- SOURCE DATA
──────────

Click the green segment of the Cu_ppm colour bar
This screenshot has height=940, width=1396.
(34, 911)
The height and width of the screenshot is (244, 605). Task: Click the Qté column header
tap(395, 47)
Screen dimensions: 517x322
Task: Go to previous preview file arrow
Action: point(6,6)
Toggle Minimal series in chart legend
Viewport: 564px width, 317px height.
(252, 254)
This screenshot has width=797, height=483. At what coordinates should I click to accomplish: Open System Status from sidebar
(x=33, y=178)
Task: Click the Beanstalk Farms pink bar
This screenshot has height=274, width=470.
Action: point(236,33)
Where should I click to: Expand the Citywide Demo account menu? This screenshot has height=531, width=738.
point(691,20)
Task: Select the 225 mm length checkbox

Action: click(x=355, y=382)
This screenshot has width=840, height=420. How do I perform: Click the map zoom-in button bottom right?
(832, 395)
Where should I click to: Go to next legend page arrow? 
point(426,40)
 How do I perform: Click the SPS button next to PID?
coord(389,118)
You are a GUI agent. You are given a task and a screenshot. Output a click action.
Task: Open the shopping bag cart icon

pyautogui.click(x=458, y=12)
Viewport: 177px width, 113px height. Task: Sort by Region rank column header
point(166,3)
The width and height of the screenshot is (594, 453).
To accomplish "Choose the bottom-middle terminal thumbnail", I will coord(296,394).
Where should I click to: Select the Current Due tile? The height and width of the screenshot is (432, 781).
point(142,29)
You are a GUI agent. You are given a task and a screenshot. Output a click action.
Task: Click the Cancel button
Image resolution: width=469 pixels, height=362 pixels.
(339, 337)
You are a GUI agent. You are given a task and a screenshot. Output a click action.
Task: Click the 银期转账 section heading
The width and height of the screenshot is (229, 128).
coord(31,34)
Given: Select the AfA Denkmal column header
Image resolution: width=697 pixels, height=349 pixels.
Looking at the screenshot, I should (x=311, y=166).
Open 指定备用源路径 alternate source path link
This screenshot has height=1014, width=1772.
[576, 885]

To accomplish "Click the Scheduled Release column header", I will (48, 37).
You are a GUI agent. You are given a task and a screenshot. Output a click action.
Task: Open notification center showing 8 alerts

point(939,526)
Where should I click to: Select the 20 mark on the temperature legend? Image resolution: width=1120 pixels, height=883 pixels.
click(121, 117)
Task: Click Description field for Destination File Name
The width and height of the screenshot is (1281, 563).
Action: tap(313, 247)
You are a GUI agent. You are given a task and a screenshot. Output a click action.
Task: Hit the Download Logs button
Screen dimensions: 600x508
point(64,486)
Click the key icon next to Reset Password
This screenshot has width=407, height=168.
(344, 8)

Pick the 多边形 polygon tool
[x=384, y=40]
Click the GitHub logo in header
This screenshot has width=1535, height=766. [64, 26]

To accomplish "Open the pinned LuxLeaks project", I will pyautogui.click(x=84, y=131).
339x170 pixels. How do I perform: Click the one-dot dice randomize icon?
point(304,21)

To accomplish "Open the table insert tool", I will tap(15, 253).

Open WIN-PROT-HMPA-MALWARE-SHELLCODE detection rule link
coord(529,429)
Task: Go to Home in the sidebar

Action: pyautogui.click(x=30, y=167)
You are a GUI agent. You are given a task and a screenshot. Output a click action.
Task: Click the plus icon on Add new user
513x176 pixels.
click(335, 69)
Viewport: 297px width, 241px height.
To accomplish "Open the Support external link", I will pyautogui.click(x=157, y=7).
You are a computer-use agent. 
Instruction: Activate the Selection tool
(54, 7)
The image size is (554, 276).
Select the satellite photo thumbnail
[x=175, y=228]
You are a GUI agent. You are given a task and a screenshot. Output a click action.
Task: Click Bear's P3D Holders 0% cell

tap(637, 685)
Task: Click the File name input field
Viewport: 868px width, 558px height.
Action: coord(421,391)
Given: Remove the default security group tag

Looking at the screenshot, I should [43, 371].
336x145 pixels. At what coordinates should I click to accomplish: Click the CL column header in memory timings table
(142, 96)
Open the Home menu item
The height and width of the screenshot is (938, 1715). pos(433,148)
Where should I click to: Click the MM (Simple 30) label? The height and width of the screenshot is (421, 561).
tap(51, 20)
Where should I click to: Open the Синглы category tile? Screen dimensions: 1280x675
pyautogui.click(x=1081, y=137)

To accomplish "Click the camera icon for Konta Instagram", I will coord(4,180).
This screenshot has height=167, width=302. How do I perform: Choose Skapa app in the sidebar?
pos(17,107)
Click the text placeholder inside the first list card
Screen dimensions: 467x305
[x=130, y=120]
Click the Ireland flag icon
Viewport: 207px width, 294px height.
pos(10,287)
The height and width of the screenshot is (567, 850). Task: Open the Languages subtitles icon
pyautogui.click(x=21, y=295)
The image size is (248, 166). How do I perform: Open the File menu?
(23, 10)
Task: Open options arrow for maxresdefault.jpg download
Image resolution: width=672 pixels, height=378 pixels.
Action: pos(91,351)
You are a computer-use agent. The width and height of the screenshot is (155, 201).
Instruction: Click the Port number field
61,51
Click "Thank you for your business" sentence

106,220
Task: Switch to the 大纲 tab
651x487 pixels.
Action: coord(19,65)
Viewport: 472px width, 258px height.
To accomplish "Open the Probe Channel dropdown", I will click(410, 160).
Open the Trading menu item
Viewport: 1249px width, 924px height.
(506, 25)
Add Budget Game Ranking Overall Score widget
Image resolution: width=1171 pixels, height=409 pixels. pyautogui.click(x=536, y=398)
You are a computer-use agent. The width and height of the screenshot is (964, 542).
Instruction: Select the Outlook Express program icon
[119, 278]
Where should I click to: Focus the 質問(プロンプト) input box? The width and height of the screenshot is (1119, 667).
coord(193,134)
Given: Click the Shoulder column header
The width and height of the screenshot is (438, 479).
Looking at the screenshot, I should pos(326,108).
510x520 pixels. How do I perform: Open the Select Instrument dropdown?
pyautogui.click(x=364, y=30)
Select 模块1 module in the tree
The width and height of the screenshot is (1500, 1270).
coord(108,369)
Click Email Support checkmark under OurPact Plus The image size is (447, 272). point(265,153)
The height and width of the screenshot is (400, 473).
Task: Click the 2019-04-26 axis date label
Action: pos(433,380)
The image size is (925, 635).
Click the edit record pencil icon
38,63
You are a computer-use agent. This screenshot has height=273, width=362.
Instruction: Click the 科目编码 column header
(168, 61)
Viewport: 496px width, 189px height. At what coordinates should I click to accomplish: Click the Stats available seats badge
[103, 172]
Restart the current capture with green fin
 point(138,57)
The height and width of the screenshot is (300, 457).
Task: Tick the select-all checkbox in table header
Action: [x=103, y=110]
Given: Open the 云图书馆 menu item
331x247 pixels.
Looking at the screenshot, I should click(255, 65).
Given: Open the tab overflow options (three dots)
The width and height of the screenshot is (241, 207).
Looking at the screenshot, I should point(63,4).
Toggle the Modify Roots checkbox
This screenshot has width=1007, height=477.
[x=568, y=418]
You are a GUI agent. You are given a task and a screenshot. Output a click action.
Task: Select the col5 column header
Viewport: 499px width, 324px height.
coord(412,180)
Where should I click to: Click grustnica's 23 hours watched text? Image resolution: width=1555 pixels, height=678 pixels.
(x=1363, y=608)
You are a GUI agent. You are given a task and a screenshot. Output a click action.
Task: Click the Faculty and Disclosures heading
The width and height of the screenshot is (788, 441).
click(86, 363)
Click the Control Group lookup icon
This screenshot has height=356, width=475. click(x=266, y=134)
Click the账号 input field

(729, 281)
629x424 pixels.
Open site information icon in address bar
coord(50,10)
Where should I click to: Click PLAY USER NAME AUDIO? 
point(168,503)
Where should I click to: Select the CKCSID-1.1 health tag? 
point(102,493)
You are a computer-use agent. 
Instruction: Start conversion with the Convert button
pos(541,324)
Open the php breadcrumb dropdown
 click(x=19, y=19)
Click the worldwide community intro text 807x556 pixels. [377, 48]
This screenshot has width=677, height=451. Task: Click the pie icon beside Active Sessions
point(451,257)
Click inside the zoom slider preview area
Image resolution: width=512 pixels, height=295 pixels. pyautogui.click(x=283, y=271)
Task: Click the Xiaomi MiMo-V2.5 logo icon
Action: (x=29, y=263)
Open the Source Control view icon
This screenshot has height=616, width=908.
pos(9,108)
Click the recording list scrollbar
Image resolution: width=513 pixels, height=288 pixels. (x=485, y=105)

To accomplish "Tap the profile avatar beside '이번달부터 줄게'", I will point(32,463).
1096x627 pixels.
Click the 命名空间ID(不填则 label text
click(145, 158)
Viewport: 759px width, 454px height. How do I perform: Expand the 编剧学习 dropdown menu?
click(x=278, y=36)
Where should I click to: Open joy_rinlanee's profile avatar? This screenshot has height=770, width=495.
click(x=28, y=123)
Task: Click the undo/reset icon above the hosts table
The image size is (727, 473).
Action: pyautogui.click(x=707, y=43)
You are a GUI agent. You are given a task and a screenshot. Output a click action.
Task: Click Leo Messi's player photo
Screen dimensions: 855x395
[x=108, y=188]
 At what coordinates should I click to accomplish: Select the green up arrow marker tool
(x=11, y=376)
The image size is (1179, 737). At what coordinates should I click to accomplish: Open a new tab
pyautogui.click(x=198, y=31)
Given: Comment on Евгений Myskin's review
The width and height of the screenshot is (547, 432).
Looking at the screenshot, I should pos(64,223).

──────────

- TASK BRIEF
Lines holding the word "computer" in the entries above are the ones to pull out. Copy them all.

- TASK ANSWER
You are a computer-use agent. 
You are a computer-use agent. The width and height of the screenshot is (155, 201).
You are a computer-use agent. The width and height of the screenshot is (964, 542).
You are a computer-use agent. This screenshot has height=273, width=362.
You are a computer-use agent. 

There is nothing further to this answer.